Exercise details: Print the records below exactly; all of them are needed.

===============

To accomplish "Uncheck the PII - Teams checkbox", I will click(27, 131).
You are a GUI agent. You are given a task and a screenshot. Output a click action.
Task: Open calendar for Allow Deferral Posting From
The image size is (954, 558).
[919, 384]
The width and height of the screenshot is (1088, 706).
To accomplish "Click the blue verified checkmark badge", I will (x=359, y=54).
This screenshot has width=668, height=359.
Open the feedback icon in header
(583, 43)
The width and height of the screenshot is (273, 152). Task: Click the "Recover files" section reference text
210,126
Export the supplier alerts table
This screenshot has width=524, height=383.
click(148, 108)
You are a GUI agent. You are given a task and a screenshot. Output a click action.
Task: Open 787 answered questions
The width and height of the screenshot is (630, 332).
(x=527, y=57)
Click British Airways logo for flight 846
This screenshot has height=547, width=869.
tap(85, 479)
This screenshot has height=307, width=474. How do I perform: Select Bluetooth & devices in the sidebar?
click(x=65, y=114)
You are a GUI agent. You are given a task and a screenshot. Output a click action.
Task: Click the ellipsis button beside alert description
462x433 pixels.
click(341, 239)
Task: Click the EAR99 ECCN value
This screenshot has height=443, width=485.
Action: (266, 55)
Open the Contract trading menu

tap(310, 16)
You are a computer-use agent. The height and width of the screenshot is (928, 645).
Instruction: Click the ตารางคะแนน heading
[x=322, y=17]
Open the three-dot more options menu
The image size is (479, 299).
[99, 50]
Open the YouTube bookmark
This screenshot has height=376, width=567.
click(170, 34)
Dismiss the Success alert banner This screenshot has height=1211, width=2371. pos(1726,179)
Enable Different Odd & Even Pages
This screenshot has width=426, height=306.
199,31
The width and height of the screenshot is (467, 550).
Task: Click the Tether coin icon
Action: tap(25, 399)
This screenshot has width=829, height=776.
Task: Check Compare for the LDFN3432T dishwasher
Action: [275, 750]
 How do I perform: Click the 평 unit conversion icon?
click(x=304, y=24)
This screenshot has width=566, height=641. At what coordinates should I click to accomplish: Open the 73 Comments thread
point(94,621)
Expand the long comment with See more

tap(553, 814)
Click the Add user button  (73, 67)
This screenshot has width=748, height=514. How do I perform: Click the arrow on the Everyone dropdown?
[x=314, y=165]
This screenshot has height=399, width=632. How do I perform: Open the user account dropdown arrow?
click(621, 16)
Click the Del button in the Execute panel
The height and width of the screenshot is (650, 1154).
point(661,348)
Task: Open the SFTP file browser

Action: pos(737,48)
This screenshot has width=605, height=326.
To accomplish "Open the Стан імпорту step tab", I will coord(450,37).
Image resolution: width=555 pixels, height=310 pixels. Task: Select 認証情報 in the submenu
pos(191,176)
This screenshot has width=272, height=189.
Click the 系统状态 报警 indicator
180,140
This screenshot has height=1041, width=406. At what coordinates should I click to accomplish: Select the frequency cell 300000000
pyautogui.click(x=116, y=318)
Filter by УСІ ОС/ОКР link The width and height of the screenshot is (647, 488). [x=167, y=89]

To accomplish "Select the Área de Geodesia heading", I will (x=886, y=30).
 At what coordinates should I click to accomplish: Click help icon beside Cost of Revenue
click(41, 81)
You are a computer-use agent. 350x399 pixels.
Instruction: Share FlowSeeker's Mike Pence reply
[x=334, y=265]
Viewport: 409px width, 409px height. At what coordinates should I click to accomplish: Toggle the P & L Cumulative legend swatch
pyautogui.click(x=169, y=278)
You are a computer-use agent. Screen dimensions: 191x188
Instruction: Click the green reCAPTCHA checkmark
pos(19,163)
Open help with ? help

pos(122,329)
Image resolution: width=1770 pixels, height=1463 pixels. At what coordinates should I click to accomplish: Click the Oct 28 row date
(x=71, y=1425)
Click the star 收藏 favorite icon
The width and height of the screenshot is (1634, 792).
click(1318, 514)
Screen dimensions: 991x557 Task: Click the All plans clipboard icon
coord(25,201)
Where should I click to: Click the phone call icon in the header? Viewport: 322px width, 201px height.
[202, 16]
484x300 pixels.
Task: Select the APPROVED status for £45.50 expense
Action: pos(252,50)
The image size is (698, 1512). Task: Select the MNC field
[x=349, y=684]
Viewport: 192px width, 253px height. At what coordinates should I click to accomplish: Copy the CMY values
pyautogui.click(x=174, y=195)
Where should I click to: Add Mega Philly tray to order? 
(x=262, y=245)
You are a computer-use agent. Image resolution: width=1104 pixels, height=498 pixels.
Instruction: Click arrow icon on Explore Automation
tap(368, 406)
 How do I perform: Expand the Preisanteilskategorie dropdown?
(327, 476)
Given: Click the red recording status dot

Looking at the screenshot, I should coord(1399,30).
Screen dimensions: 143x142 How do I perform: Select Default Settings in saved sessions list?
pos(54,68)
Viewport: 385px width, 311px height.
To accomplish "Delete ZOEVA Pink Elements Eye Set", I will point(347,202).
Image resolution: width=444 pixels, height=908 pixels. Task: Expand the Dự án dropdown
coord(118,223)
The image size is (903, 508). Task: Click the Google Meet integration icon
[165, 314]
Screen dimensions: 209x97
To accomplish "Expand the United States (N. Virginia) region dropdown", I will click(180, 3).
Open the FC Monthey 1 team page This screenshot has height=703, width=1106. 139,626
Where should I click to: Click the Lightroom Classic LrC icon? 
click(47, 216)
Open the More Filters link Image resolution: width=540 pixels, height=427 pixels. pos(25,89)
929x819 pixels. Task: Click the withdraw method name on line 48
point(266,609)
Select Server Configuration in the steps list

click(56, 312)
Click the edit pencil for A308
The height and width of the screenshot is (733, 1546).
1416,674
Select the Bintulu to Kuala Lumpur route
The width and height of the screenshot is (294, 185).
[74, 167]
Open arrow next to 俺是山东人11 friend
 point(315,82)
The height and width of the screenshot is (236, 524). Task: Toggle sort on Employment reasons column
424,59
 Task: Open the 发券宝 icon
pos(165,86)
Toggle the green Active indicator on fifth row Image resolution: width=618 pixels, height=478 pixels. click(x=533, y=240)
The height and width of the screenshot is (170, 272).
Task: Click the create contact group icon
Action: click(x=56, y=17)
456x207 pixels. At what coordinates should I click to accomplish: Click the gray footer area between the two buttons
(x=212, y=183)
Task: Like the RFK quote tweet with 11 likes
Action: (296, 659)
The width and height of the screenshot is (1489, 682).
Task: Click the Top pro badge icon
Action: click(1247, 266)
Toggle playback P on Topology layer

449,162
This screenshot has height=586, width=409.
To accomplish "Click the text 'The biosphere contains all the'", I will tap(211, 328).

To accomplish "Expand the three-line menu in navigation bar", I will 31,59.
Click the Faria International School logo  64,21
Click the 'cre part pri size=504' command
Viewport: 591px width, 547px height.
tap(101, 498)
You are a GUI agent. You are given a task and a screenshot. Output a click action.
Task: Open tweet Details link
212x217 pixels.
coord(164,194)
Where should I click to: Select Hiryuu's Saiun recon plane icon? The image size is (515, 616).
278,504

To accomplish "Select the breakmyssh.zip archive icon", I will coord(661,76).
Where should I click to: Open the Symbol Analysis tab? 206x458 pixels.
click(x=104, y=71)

===============

Answer to the problem:
To accomplish "Uncheck the PII - Teams checkbox", I will click(27, 131).
You are a GUI agent. You are given a task and a screenshot. Output a click action.
Task: Open calendar for Allow Deferral Posting From
The image size is (954, 558).
[919, 384]
The width and height of the screenshot is (1088, 706).
To accomplish "Click the blue verified checkmark badge", I will (x=359, y=54).
This screenshot has width=668, height=359.
Open the feedback icon in header
(583, 43)
The width and height of the screenshot is (273, 152). Task: Click the "Recover files" section reference text
210,126
Export the supplier alerts table
This screenshot has width=524, height=383.
click(148, 108)
You are a GUI agent. You are given a task and a screenshot. Output a click action.
Task: Open 787 answered questions
The width and height of the screenshot is (630, 332).
(x=527, y=57)
Click British Airways logo for flight 846
This screenshot has height=547, width=869.
tap(85, 479)
This screenshot has height=307, width=474. How do I perform: Select Bluetooth & devices in the sidebar?
click(x=65, y=114)
You are a GUI agent. You are given a task and a screenshot. Output a click action.
Task: Click the ellipsis button beside alert description
462x433 pixels.
click(341, 239)
Task: Click the EAR99 ECCN value
This screenshot has height=443, width=485.
Action: (266, 55)
Open the Contract trading menu

tap(310, 16)
You are a computer-use agent. The height and width of the screenshot is (928, 645).
Instruction: Click the ตารางคะแนน heading
[x=322, y=17]
Open the three-dot more options menu
The image size is (479, 299).
[99, 50]
Open the YouTube bookmark
This screenshot has height=376, width=567.
click(170, 34)
Dismiss the Success alert banner This screenshot has height=1211, width=2371. pos(1726,179)
Enable Different Odd & Even Pages
This screenshot has width=426, height=306.
199,31
The width and height of the screenshot is (467, 550).
Task: Click the Tether coin icon
Action: tap(25, 399)
This screenshot has width=829, height=776.
Task: Check Compare for the LDFN3432T dishwasher
Action: [275, 750]
 How do I perform: Click the 평 unit conversion icon?
click(x=304, y=24)
This screenshot has width=566, height=641. At what coordinates should I click to accomplish: Open the 73 Comments thread
point(94,621)
Expand the long comment with See more

tap(553, 814)
Click the Add user button  (73, 67)
This screenshot has width=748, height=514. How do I perform: Click the arrow on the Everyone dropdown?
[x=314, y=165]
This screenshot has height=399, width=632. How do I perform: Open the user account dropdown arrow?
click(621, 16)
Click the Del button in the Execute panel
The height and width of the screenshot is (650, 1154).
point(661,348)
Task: Open the SFTP file browser

Action: pos(737,48)
This screenshot has width=605, height=326.
To accomplish "Open the Стан імпорту step tab", I will coord(450,37).
Image resolution: width=555 pixels, height=310 pixels. Task: Select 認証情報 in the submenu
pos(191,176)
This screenshot has width=272, height=189.
Click the 系统状态 报警 indicator
180,140
This screenshot has height=1041, width=406. At what coordinates should I click to accomplish: Select the frequency cell 300000000
pyautogui.click(x=116, y=318)
Filter by УСІ ОС/ОКР link The width and height of the screenshot is (647, 488). [x=167, y=89]

To accomplish "Select the Área de Geodesia heading", I will (x=886, y=30).
 At what coordinates should I click to accomplish: Click help icon beside Cost of Revenue
click(41, 81)
You are a computer-use agent. 350x399 pixels.
Instruction: Share FlowSeeker's Mike Pence reply
[x=334, y=265]
Viewport: 409px width, 409px height. At what coordinates should I click to accomplish: Toggle the P & L Cumulative legend swatch
pyautogui.click(x=169, y=278)
You are a computer-use agent. Screen dimensions: 191x188
Instruction: Click the green reCAPTCHA checkmark
pos(19,163)
Open help with ? help

pos(122,329)
Image resolution: width=1770 pixels, height=1463 pixels. At what coordinates should I click to accomplish: Click the Oct 28 row date
(x=71, y=1425)
Click the star 收藏 favorite icon
The width and height of the screenshot is (1634, 792).
click(1318, 514)
Screen dimensions: 991x557 Task: Click the All plans clipboard icon
coord(25,201)
Where should I click to: Click the phone call icon in the header? Viewport: 322px width, 201px height.
[202, 16]
484x300 pixels.
Task: Select the APPROVED status for £45.50 expense
Action: pos(252,50)
The image size is (698, 1512). Task: Select the MNC field
[x=349, y=684]
Viewport: 192px width, 253px height. At what coordinates should I click to accomplish: Copy the CMY values
pyautogui.click(x=174, y=195)
Where should I click to: Add Mega Philly tray to order? 
(x=262, y=245)
You are a computer-use agent. Image resolution: width=1104 pixels, height=498 pixels.
Instruction: Click arrow icon on Explore Automation
tap(368, 406)
 How do I perform: Expand the Preisanteilskategorie dropdown?
(327, 476)
Given: Click the red recording status dot

Looking at the screenshot, I should coord(1399,30).
Screen dimensions: 143x142 How do I perform: Select Default Settings in saved sessions list?
pos(54,68)
Viewport: 385px width, 311px height.
To accomplish "Delete ZOEVA Pink Elements Eye Set", I will point(347,202).
Image resolution: width=444 pixels, height=908 pixels. Task: Expand the Dự án dropdown
coord(118,223)
The image size is (903, 508). Task: Click the Google Meet integration icon
[165, 314]
Screen dimensions: 209x97
To accomplish "Expand the United States (N. Virginia) region dropdown", I will click(180, 3).
Open the FC Monthey 1 team page This screenshot has height=703, width=1106. 139,626
Where should I click to: Click the Lightroom Classic LrC icon? 
click(47, 216)
Open the More Filters link Image resolution: width=540 pixels, height=427 pixels. pos(25,89)
929x819 pixels. Task: Click the withdraw method name on line 48
point(266,609)
Select Server Configuration in the steps list

click(56, 312)
Click the edit pencil for A308
The height and width of the screenshot is (733, 1546).
1416,674
Select the Bintulu to Kuala Lumpur route
The width and height of the screenshot is (294, 185).
[74, 167]
Open arrow next to 俺是山东人11 friend
 point(315,82)
The height and width of the screenshot is (236, 524). Task: Toggle sort on Employment reasons column
424,59
 Task: Open the 发券宝 icon
pos(165,86)
Toggle the green Active indicator on fifth row Image resolution: width=618 pixels, height=478 pixels. click(x=533, y=240)
The height and width of the screenshot is (170, 272).
Task: Click the create contact group icon
Action: click(x=56, y=17)
456x207 pixels. At what coordinates should I click to accomplish: Click the gray footer area between the two buttons
(x=212, y=183)
Task: Like the RFK quote tweet with 11 likes
Action: (296, 659)
The width and height of the screenshot is (1489, 682).
Task: Click the Top pro badge icon
Action: click(1247, 266)
Toggle playback P on Topology layer

449,162
This screenshot has height=586, width=409.
To accomplish "Click the text 'The biosphere contains all the'", I will tap(211, 328).

To accomplish "Expand the three-line menu in navigation bar", I will 31,59.
Click the Faria International School logo  64,21
Click the 'cre part pri size=504' command
Viewport: 591px width, 547px height.
tap(101, 498)
You are a GUI agent. You are given a task and a screenshot. Output a click action.
Task: Open tweet Details link
212x217 pixels.
coord(164,194)
Where should I click to: Select Hiryuu's Saiun recon plane icon? The image size is (515, 616).
278,504

To accomplish "Select the breakmyssh.zip archive icon", I will coord(661,76).
Where should I click to: Open the Symbol Analysis tab? 206x458 pixels.
click(x=104, y=71)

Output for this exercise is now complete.